Carlos diz que encontrou Bolsonaro com rosto machucado e pés sangrando

A visita que Carlos Bolsonaro fez nesta terça-feira (6/1) à Superintendência da Polícia Federal, em Brasília, acabou ganhando contornos bem mais graves do que o esperado. Segundo ele, o encontro com o pai, o ex-presidente Jair Bolsonaro (PL), foi marcado por preocupação, silêncio estranho e sinais claros de que algo não estava certo. Não era apenas mais uma visita de rotina. Tinha clima pesado no ar.

Carlos contou que chegou à PF depois do horário combinado, já que Michelle Bolsonaro faria a visita antes. O plano, ao menos, era esse. Só que algo fugiu completamente do roteiro. Ao chegar ao local, ele estranhou o fato de Michelle ainda não ter entrado. Pouco depois, veio a explicação: médicos estavam avaliando Bolsonaro por conta de uma queda dentro da cela. Ali, segundo o próprio Carlos, começou a sensação de que havia algo errado, e não era pouca coisa.

Quando finalmente conseguiu ver o pai, o choque foi imediato. Bolsonaro estava com um hematoma visível no rosto e com os pés sangrando. Carlos relatou que perguntou na hora o que havia acontecido, mas não teve uma resposta clara. Pelo contrário. Disse que o ex-presidente parecia atordoado e mudou de assunto, como quem tenta evitar uma conversa difícil ou não consegue organizar os pensamentos naquele momento. A cena, segundo aliados, foi forte.

O relato foi feito pelo próprio Carlos nas redes sociais, em uma postagem que rapidamente repercutiu entre apoiadores e críticos. Em meio a um cenário político já tenso, qualquer informação envolvendo a saúde de Jair Bolsonaro ganha proporções enormes. Ainda mais agora, com o ex-presidente preso e sob responsabilidade direta da Polícia Federal, o que aumenta a cobrança por explicações detalhadas.

A PF informou oficialmente que Bolsonaro sofreu um traumatismo leve após uma queda e que ele teria batido a cabeça em um móvel da cela. Em nota, o órgão destacou que um eventual encaminhamento ao hospital depende de autorização do Supremo Tribunal Federal (STF). Esse detalhe jurídico acabou se tornando mais um ponto de atrito e apreensão para a família.

Carlos também afirmou que conversou com Michelle Bolsonaro logo após a visita. Segundo ele, a ex-primeira-dama não soube informar exatamente como nem em que horário o acidente teria acontecido. Essa falta de informações claras, de acordo com o ex-vereador do Rio de Janeiro, deixou todos ainda mais abalados. Não só pela queda em si, mas pelo conjunto da situação.

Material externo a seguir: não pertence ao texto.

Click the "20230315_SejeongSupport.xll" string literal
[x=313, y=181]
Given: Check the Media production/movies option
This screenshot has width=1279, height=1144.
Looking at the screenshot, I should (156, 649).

“Já se passaram horas, e todos estamos abalados e agindo — imagine meu pai”, escreveu Carlos, deixando transparecer a mistura de indignação, medo e ansiedade. Ele ressaltou que, após pedirem averiguações médicas, estas até foram feitas, mas a ida ao hospital dependeria agora de uma petição formal dos advogados ao STF. Para a família, isso soa como demora excessiva diante de um quadro de saúde que inspira cuidados.

O episódio acontece em um momento em que o país já acompanha, quase em tempo real, cada movimento envolvendo Jair Bolsonaro. Em redes sociais, o caso rapidamente virou assunto, com apoiadores cobrando mais transparência e críticos pedindo rigor no cumprimento das regras. No meio disso tudo, fica a imagem de um ex-presidente machucado, em silêncio, dentro de uma cela.

Independentemente de posição política, o caso reacende o debate sobre as condições de custódia, o acesso rápido à saúde e a responsabilidade das autoridades em situações como essa. Por enquanto, o que se tem são relatos, notas oficiais e muitas perguntas no ar. E, como costuma acontecer no Brasil, a história ainda deve render novos capítulos nos próximos dias.